__Source data__.

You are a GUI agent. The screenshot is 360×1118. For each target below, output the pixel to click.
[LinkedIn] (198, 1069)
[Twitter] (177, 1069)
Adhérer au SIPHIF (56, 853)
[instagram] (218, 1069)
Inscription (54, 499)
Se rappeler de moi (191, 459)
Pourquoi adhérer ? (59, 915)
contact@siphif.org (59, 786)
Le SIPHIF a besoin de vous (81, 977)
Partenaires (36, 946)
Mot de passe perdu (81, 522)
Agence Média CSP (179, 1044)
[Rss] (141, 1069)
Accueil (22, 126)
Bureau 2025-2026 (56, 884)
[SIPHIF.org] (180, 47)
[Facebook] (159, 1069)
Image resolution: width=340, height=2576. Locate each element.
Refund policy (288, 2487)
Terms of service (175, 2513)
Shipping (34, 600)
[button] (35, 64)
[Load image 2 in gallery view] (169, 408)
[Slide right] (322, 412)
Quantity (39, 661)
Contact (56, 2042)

__What the exercise asks__. The records above need to be retyped in full, exactly as given.

__Solution__.
You are a GUI agent. The screenshot is 360×1118. For each target below, output the pixel to click.
[LinkedIn] (198, 1069)
[Twitter] (177, 1069)
Adhérer au SIPHIF (56, 853)
[instagram] (218, 1069)
Inscription (54, 499)
Se rappeler de moi (191, 459)
Pourquoi adhérer ? (59, 915)
contact@siphif.org (59, 786)
Le SIPHIF a besoin de vous (81, 977)
Partenaires (36, 946)
Mot de passe perdu (81, 522)
Agence Média CSP (179, 1044)
[Rss] (141, 1069)
Accueil (22, 126)
Bureau 2025-2026 (56, 884)
[SIPHIF.org] (180, 47)
[Facebook] (159, 1069)
Image resolution: width=340, height=2576. Locate each element.
Refund policy (288, 2487)
Terms of service (175, 2513)
Shipping (34, 600)
[button] (35, 64)
[Load image 2 in gallery view] (169, 408)
[Slide right] (322, 412)
Quantity (39, 661)
Contact (56, 2042)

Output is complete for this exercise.